For all three indigenous groups, deaths were grouped by year of registration rather than year of death, so that they could be compared on a common basis. The extent of year-to-year variation in the proportion of deaths in a given year that were also registered in that year is unknown for Maori and Native Americans. Such variation would add a component of extra-Poisson variability to annual rate figures, but is unlikely to influence long term trends. The degree of late registration of Australian indigenous deaths is known to be relatively large compared with non-indigenous deaths and to vary from year to year. For this reason, apparent trends in Australian indigenous rates may be influenced to some degree by error in endpoint rate values.
Different cause-of-death coding practices may have existed in the three comparison countries over time, leading to different apparent mortality rates for certain diseases. However, comparability of New Zealand and Australian non-indigenous rates suggests that there has been little difference between coding practices in these two countries over time. Furthermore, all-cause rates, not subject to coding variations, display the same patterns and differentials between ethnic groups observed for the separate causes of death.

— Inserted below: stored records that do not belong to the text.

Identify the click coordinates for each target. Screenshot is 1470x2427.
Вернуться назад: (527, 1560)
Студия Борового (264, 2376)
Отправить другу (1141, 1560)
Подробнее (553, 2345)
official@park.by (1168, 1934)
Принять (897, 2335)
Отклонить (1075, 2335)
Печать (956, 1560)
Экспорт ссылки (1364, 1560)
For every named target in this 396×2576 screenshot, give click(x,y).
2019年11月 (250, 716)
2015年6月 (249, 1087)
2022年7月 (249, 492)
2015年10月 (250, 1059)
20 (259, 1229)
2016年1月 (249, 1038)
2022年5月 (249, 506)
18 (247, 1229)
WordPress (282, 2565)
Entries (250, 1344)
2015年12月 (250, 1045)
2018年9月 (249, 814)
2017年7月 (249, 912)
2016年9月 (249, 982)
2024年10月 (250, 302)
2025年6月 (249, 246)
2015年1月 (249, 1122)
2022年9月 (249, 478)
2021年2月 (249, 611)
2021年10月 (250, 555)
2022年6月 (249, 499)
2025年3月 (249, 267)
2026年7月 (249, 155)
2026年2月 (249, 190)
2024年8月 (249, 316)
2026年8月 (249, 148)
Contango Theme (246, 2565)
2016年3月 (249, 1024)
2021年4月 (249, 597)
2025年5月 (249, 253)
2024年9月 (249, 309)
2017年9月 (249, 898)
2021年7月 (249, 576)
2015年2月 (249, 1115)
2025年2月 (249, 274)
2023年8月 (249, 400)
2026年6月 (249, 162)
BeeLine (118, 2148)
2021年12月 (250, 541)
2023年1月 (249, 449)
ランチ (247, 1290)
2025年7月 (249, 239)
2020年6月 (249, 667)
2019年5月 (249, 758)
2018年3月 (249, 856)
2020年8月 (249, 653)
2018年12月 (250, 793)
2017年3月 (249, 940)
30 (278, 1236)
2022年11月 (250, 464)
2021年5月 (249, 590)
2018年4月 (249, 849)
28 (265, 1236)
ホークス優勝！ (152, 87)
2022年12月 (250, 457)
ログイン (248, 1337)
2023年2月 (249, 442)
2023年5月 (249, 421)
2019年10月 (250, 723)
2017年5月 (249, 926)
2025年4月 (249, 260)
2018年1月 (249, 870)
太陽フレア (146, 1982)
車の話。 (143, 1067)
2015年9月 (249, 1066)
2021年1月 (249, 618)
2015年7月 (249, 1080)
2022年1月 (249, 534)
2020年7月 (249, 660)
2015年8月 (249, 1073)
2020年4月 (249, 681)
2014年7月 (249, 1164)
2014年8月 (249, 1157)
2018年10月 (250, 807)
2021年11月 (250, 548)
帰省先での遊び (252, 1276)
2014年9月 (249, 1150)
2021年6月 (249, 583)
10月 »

Although the three indigenous groups each have a different heritage and cultures, they share common experiences in their history. They are minority cultures in affluent nations dispossessed of their country and marginalised. However, Maori and Native Americans have made rapid gains in health and life expectancy over the past two decades. This progress is characterised by an initial rapid fall in death rates, followed by a more gradual decline as levels of the non-indigenous population are approached. Australian indigenous mortality shows little or no evidence of this pattern for any of the major causes of excess deaths. For some causes there is evidence of a recent decline, but no significant trend has yet been established.
The health problems of Australia's indigenous people, and the circumstances responsible, are not unique. Why, then, has the health of Australia's indigenous people failed to match the improvement seen in other countries? Kunitz14 identified several aspects of Australian postcolonial indigenous experience which he felt contributed to the lack of improvement in health. He argues that Aboriginal affairs have traditionally been first a colonial then a State responsibility; and that there has been constant tension between State interests, particularly relating to land and management of the indigenous population. Furthermore, an official policy of assimilation maintained over many decades discouraged the creation of specialised indigenous health programs. In more recent times, competition for federal health funding by State and non-State bodies has meant that efforts to improve indigenous health have lacked coordination. Another factor, he suggests, is a lack of a sense of a single identity in many present-day indigenous communities, which were created artificially by gathering together people from many different tribal groups.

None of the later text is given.